À Procura do Socialismo (1994)

O longo, e decisivo, caminho que os trabalhadores de todo mundo percorrem para se libertarem dos grilhões do capital criminoso e alcançarem o reino da liberdade é feito de lutas constantes, umas vitoriosas outras nem tanto, de revoluções e traições, que têm apenas um único, e final, objetivo: «À Procura do Socialismo». Os trabalhadores, e as demais classes oprimidas e exploradas, vivem continuamente num estado de necessidade, precariedade e de guerra porque estão submetidos a um poder que, muito longe de os representar, os oprime e explora. Este cenário, incontestável e visível diariamente, é resumido numa, simples e inteligente, pergunta feita por um jornalista em resposta à expressão infeliz de um trabalhador que diz querer uma democracia às direitas.

«Uma democracia às direitas ou uma democracia às esquerdas?»

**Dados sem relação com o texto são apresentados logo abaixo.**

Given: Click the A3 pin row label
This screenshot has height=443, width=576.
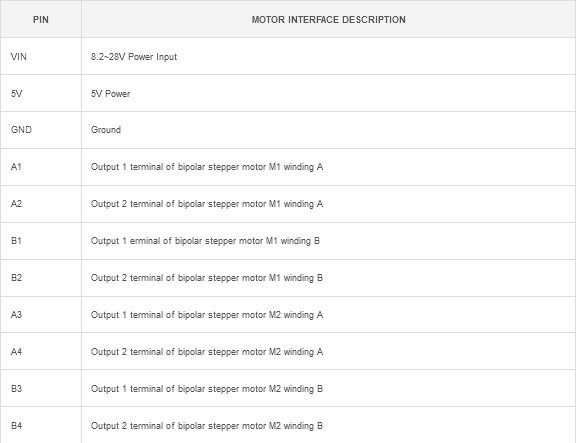Looking at the screenshot, I should [16, 315].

Isto remete-nos às primeiras reflexões, sobre como libertar os trabalhadores e a sociedade, feitas pelos primeiros socialistas, chamados utópicos, como Charles Fourier, Saint-Simon e Proudhon onde Antero de Quental foi beber a inspiração. A ideia do socialismo há muito que atormenta o pensamento dos lutadores sociais conscientes de que o capitalismo «já deu o que tinha a dar», porém ninguém sabia ao certo como proceder para criar a nova sociedade. Felizmente havia uma ideia consensual: só os trabalhadores poderiam construí-la; a obra de Karl Marx e a experiência de governo operário, durante a Comuna de Paris, vieram comprová-lo.

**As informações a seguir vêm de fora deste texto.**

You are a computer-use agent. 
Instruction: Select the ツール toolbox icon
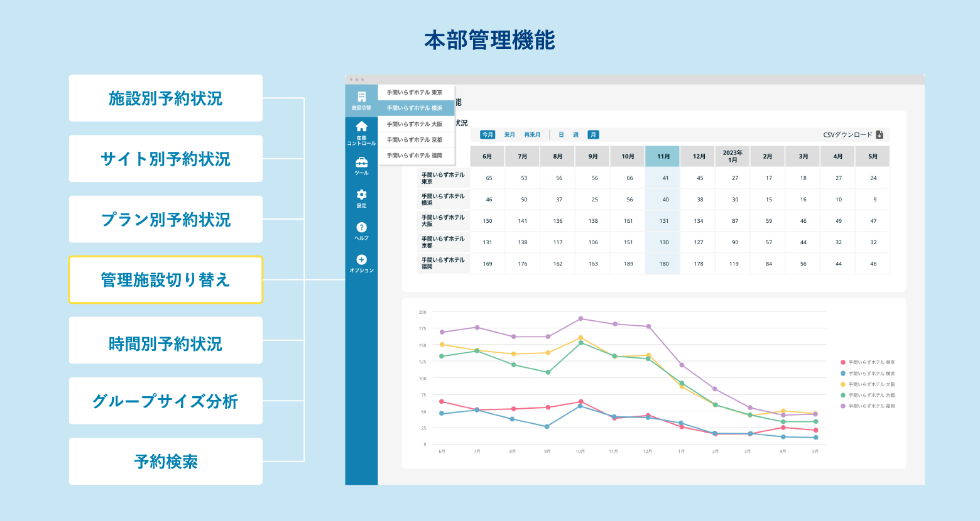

Formaram-se então dezenas de partidos socialistas e democráticos, a chamada social-democracia, e constituíram-se os primeiros sindicatos de trabalhadores – isto porque já haviam sindicatos, mas de patrões. Em 1890, comemora-se, pela 1ª vez o Dia Internacional do Trabalhador; em 1914, é criada, na cidade de Tomar, a primeira central sindical portuguesa: a União Operária Nacional; e em 1917, o Partido Operário Social-Democrata Russo (bolchevique) realiza a primeira revolução operária da História. A marcha gloriosa da história levou os trabalhadores ao poder e com a vitória na Rússia, ninguém podia questionar a força da classe trabalhadora quando esta está unida, organizada e dirigida por um partido revolucionário. Esta vitória serviu de aviso para a burguesia, possuidora e capitalista, que rapidamente entendeu que teria de esmagar e destruir todas as formas de organização operárias, pois elas representavam uma força inimiga, um entrave aos seus planos de dominação mundial (imperialista) e um perigo real à sua existência como classe. O resultado prático desta reação histérica da classe dominante foi o reforço do chamado capitalismo de estado, que atingiu o seu expoente máximo sob os regimes fascistas, tudo para combater o avanço da classe trabalhadora vitoriosa, inspirada pela Revolução Operária na Rússia. A História deu um nome a este período contra-revolucionário: 2ª Guerra Mundial.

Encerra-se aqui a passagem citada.